My ex-husband, pontificating on the subject of arranged marriages, once said that if you took ten men and ten women and paired them at random, they would be able to get along reasonably well, provided there was give and take on both sides. At the time I thought that was tosh but the older I got the more I realised there was more than a grain of truth in what he said.
Like people, so with places, perhaps.


----------



## Elyles (Aug 30, 2012)

Most of Spain has mild to moderate winter with warmer weather on the southern coast. The Canary isles also have sub tropical weather. I recall a bunch from the Canaries here about 5 years ago in April and there was a snow flurry. I swear every one of them was glued to the window just to look at it. Even where we live, in the foothills of the Pyrenees the winter is very mild compared to where we lived in the mts of Wyoming.


----------



## Lynn R (Feb 21, 2014)

I'd happily live in the centre of Madrid, Málaga or Valencia IF I could afford a penthouse with a large roof terrace and a good view, so until the lottery win comes along I'll be staying put! €97M jackpot tonight on La Primitiva, so you never know, I might be ordering the removal van tomorrow ...

I'd have a summer place in San Sebastián too, absolutely beautiful place but I don't think I'd like the winter climate, much too wet.

From which you will have gathered that I'm not a fan of village or country life.


----------



## 90199 (Mar 21, 2010)

Fremantle or Perth, Western Australia, been there at time to two but that was in the 1960's, however one or two from this island have emigrated there, they tell me it is expensive, but they can command high wages.


----------



## Chica22 (Feb 26, 2010)

Nowhere in Spain, or anywhere else is Utopia, as long as you find a place that fits your requirements, Spain has such a diverse nature, if you dont have to work, and can afford to, you can take holidays.
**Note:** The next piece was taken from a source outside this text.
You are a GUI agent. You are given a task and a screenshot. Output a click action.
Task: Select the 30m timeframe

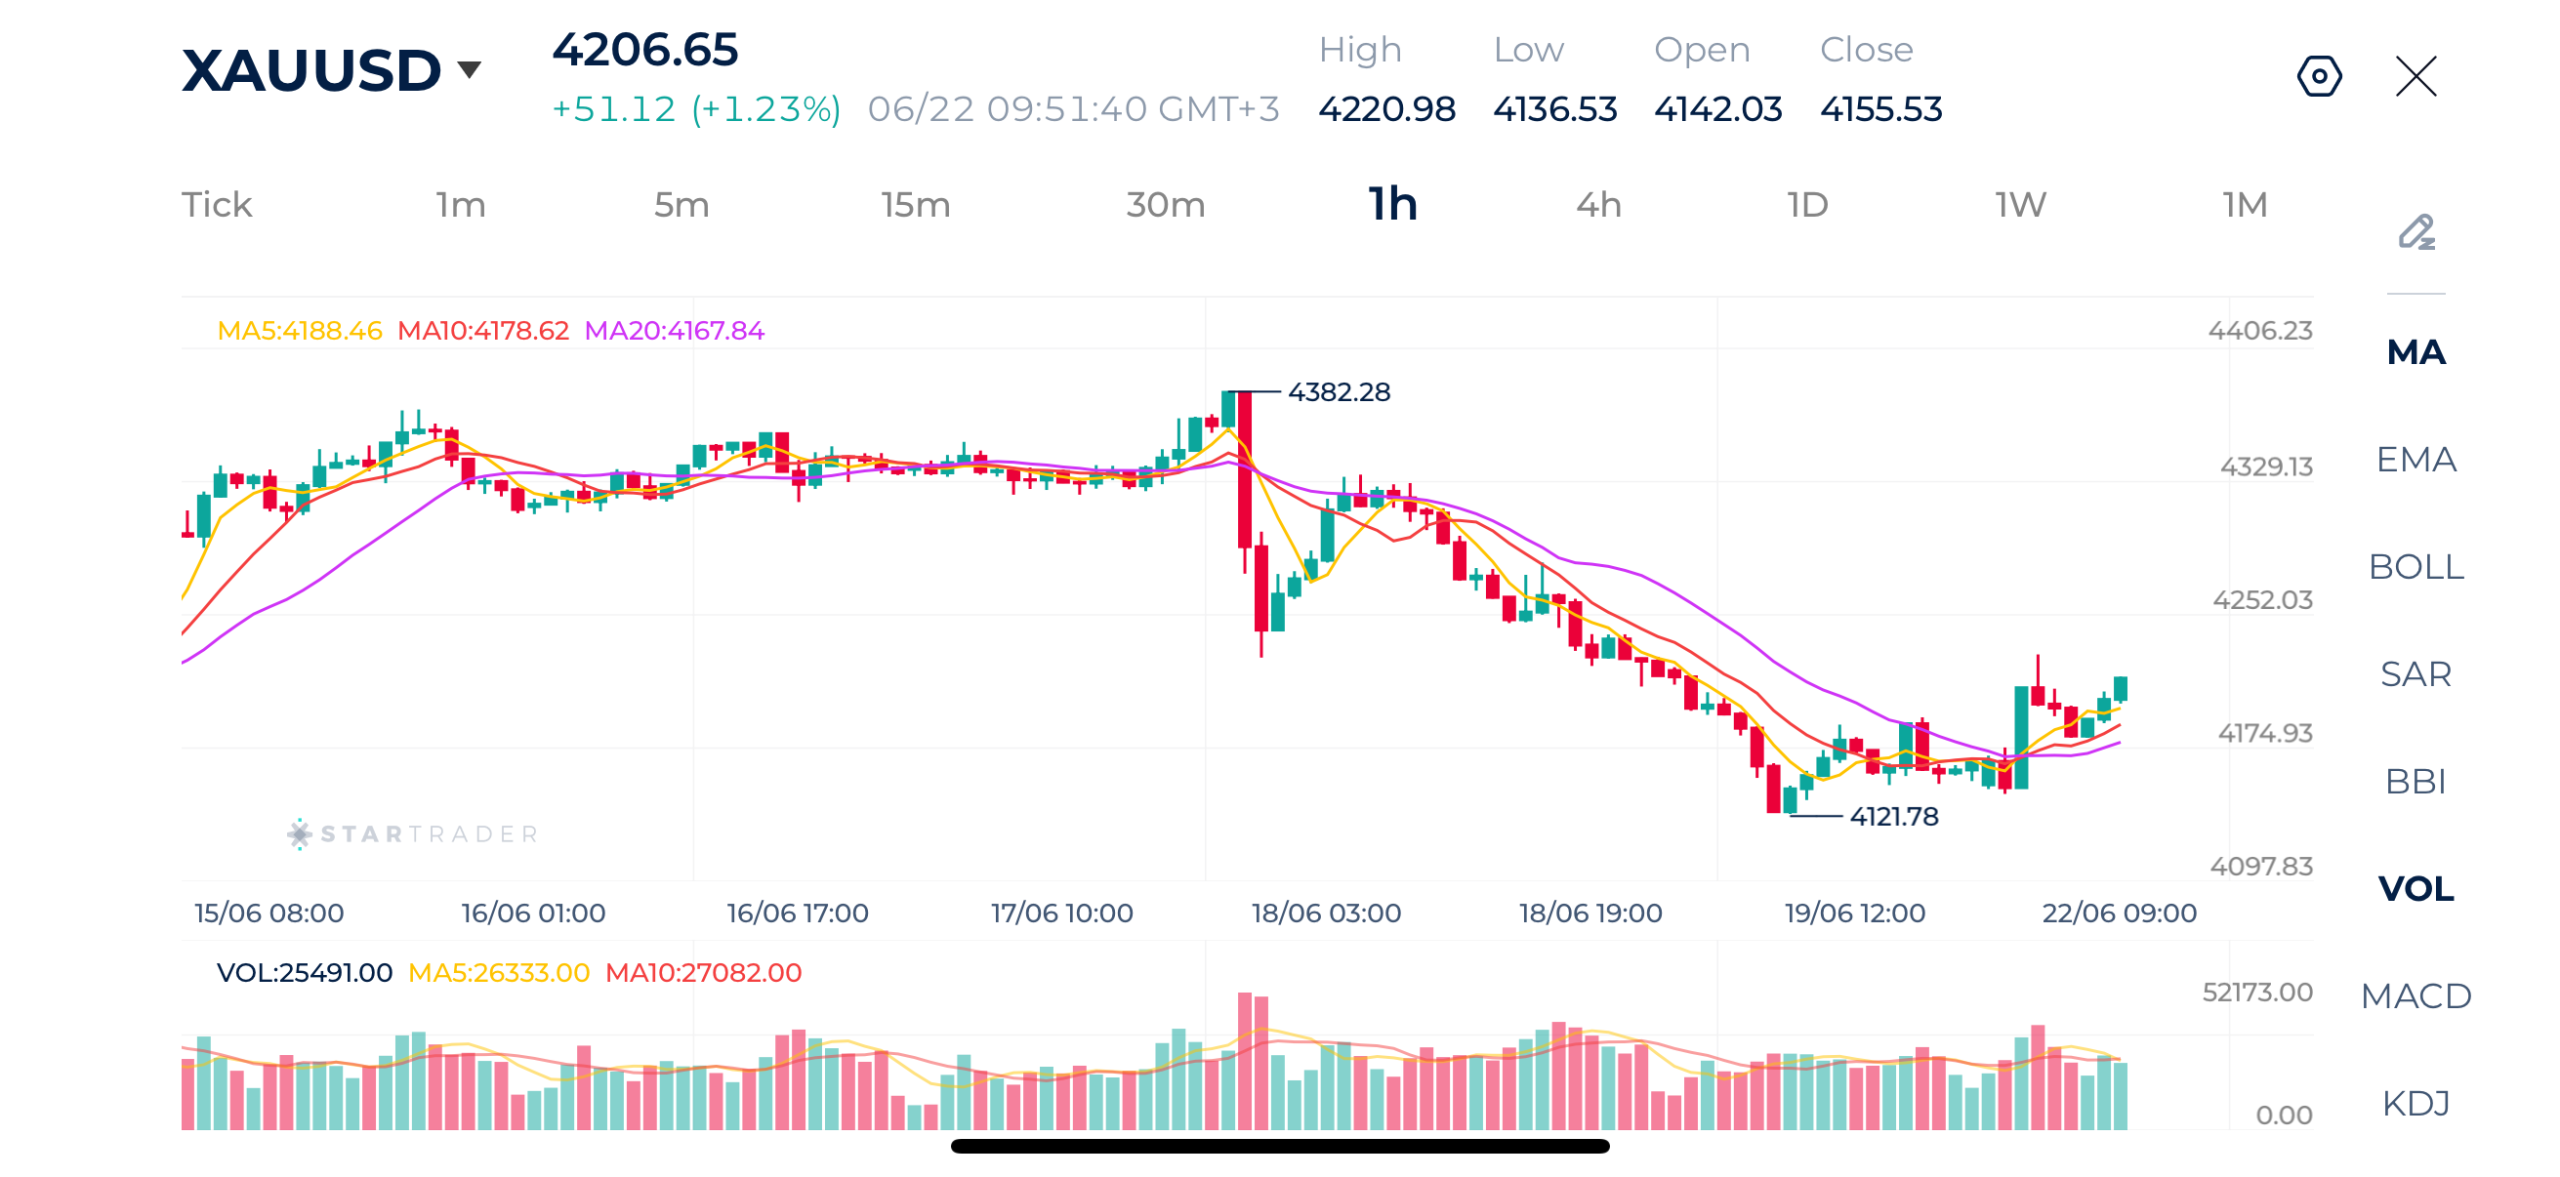[1163, 204]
I am currently sat here in peace and tranquiility, however I do miss city life occasionally, but for around 50 euros (off season) I can go and get my 'city life fix' of shopping, dinner, theatre at a relatively small cost.

My OH and I had a discussion recently about winning the lottery, he said the usual things of 'I would buy a flash car, curved tv etc' but never said anything about moving house, whereas like Lynne R, an apartment in Madrid would be top of the list, probably followed by a place in Pais Basque to escape the soaring temperatures of summer.

But, in reality, would I actually do that? Maybe another topic.... where would you go and what would you do if you won this weeks Primativa?


----------



## Chopera (Apr 22, 2013)

Lynn R said:


> I'd happily live in the centre of Madrid, Málaga or Valencia IF I could afford a penthouse with a large roof terrace and a good view, so until the lottery win comes along I'll be staying put! €97M jackpot tonight on La Primitiva, so you never know, I might be ordering the removal van tomorrow ...
> 
> I'd have a summer place in San Sebastián too, absolutely beautiful place but I don't think I'd like the winter climate, much too wet.
> 
> From which you will have gathered that I'm not a fan of village or country life.


It took me about 3 years to get used to living in a big city like Madrid. Now it would be difficult to move to a village (even though I grew up in one). One thing a still do miss is being near the sea.


----------



## Pesky Wesky (May 10, 2009)

Chica22 said:


> But, in reality, would I actually do that? Maybe another topic.... where would you go and what would you do if you won this weeks Primativa?


I was thinking of the same thing, but maybe with a slant.
I'll start a thread on La Tasca now


----------



## Lynn R (Feb 21, 2014)

Chica22 said:


> But, in reality, would I actually do that? Maybe another topic.... where would you go and what would you do if you won this weeks Primativa?


Travel, definitely. We're going back to Thailand next year, but with that lottery win India (forts and palaces of Rajasthan in a tour by private car, with maybe a few days R&R in Kerala tagged on), Peru for Macchu Picchu, Mexico, Brazil, Vietnam, to name but a few would definitely be on the agenda. I wouldn't bother going back to Hong Kong, Malaysia, Singapore or Bali and have no desire whatsoever to go anywhere like the Maldives, I'd die of boredom, nor on a cruise. I'd go and visit parts of Italy I haven't already seen, too.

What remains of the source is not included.